How to create sustainable value in medium-sized companies
By Emer O’Riordan
Despite the strong entrepreneurial drivers that can be a force behind many businesses, some still face challenges when it comes to achieving sustainable value.
There are six questions that all business owners should consider as they try to bridge the gap between where they are now and long term sustainable value.
1. Am I acting as a strategist or a firefighter?
When faced with a period of slow growth, owners can place emphasis on external factors such as economic landscape or market sentiment, however, it is internal structures that have the strongest impact on improving performance.
For example, a company with a strong finance function, good risk management processes and a board with a fully aligned strategy tends to perform better than those that do not.
Therefore, as a business owner it is important to focus on long term strategic planning to enhance performance as opposed to last minute firefighting to reach goals.
2. Have I identified the key value creation factors?
Most companies have one clear goal: to grow capital value. Longer term, it may be to create a business that will be in the position to exit or pass it on to the next generation.
Regardless of your goals, a number of factors must be met in order to reach them, including market sentiment, financial indicators, consistency of turnover, debt, asset base quality and balance sheet strength.
It is also important to consider any over dependence on key customers, the risk profile of company activities and over reliance on you as an owner manager. In addition, quality of information and processes are further factors to take into consideration.
The extent to which you can successfully identify and manage these value creation factors will determine the company’s market value.

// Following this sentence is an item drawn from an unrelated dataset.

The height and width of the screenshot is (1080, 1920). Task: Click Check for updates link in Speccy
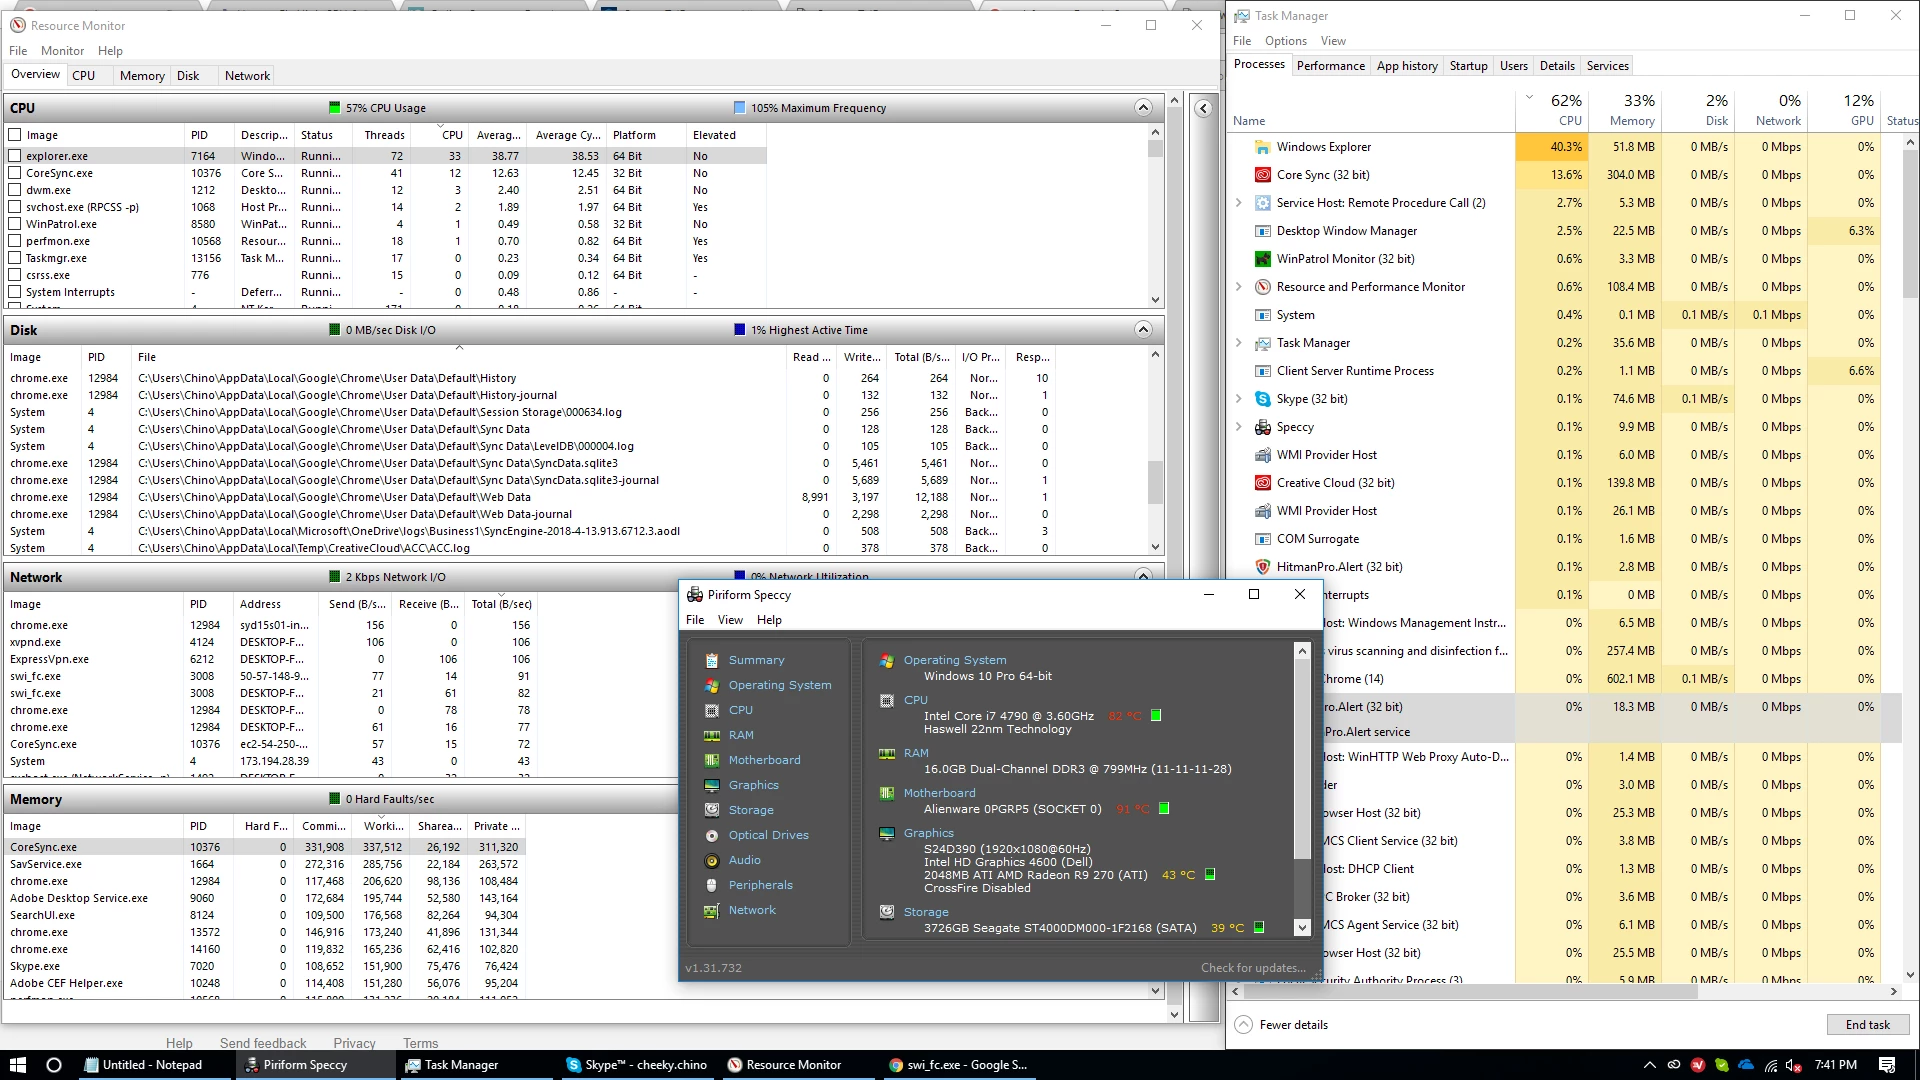[x=1253, y=968]
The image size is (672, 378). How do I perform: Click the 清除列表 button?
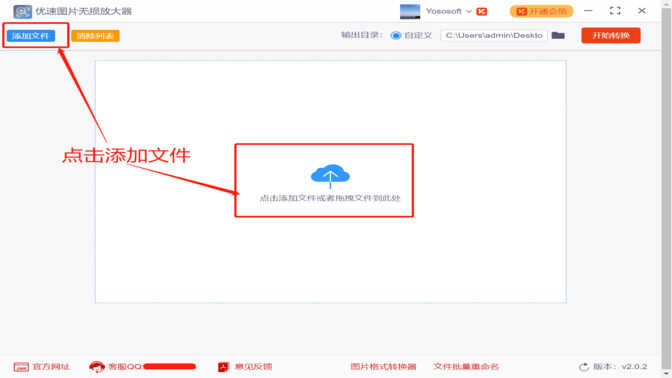click(95, 36)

3. What is impacting my ability to manage performance drivers?
Presenting a clear vision helps to strengthen business plans and encourages everyone to work harder to achieve their goals, ultimately managing and driving performance forward. Therefore, focusing on formalising structures to align shareholders and management team goals will professionalise and improve the foundations that are needed to manage these drivers. It will also help form the basis of a stable three-to-five-year strategic business plan that communicates to everyone within the organisation what is expected of them.
4. Do I suffer from value proposition drift?
As digital disruption introduces new players to the market, it is important to know who you are competing with and the main points of comparison and difference.
As an owner manager, you will need to constantly review, check and verify the value you provide to your customers and supply chain when you enter new markets, introduce new products and services, or manage new sales channels. This is important if your value creation strategy is to remain on track.
5. Have I clearly articulated the company’s culture?
Recruitment and retention of talent can be a challenge for businesses competing with large corporate benefit packages and the lure of fast-moving start-ups. Creating a culture of openness and inclusivity alongside a talent management strategy is vital to attracting, developing and retaining staff. This is equally important when aiming to attract external investors who put weight on a strong company culture and talented management team as a precursor to investing.
6. What factors are in my control that I can change?
Addressing internal issues can have a much bigger impact on shareholder value in the long term than, for example, placing every effort into increasing margins by 1%.
Yet, which internal elements to focus on and how different company functions could be impacted by change is not always obvious or clear cut. Having experts working alongside owners and executive teams can help identify and prioritise challenges.
As businesses focus on the next stage of their journey, putting a framework in place that can identify and improve the critical drivers of success will be key to sustained, long term value creation. The good news is that the ability of businesses to bridge the value gap lies firmly with its owners and management.